Whilst a vast improvement on the security front, Windows 11 requires UEFI (the modern equivalent of the BIOS) and the PC must also be capable of secure boot, for most machines this will mean the motherboard will need a trusted module chip (TPM).
Other notable requirements include needing at least 4GB of RAM, and at least 2 processor cores. These requirements will mean some older windows 10 based PC won't be able to upgrade, forcing those with an older computer to purchase a new machine.
Its recommended to download the official Microsoft compatibility app (available here) to see if your current PC or laptop will be capable of running Windows 11. We also advise backing your machine up before upgrading as well.
At first glance, Windows 11 looks to be just a refresh (all be it major) of the familiar Windows user interface, but there are changes underneath as well as the new visuals.
The change in the visuals being the most striking, which some have said Microsoft is trying to making Windows look more like Mac OS.
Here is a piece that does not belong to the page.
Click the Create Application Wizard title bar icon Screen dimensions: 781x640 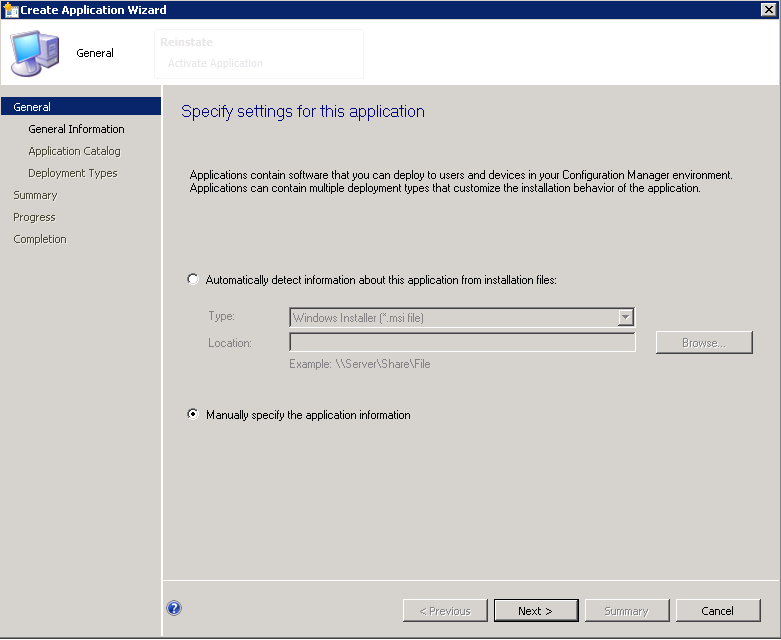coord(11,10)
A new start menu, which first appeared in Windows 10X, along with a new widgets panel, and the demise of live tiles.
The new taskbar by default takes a centralised position (Which can be switched back to the left) and includes a dedicated icon for Microsoft Teams.
Underneath we find enhanced support for hybrid architecture processors and support for direct storage. The Windows Store has been redesigned, with the feel of an entertainment hub that can show movies and TV shows regardless of streaming services, and the store has also been integrated with the Amazon app store which means Android apps, such as TikTok, can now run inside Windows 11!
For many users, upgrading to Windows 11 will not make sense just yet, especially if their current computers don’t meet the requirements of the new operating system. A worldwide shortage of processors, plus a highly stressed global supply chain, has raised the costs of many new computer systems.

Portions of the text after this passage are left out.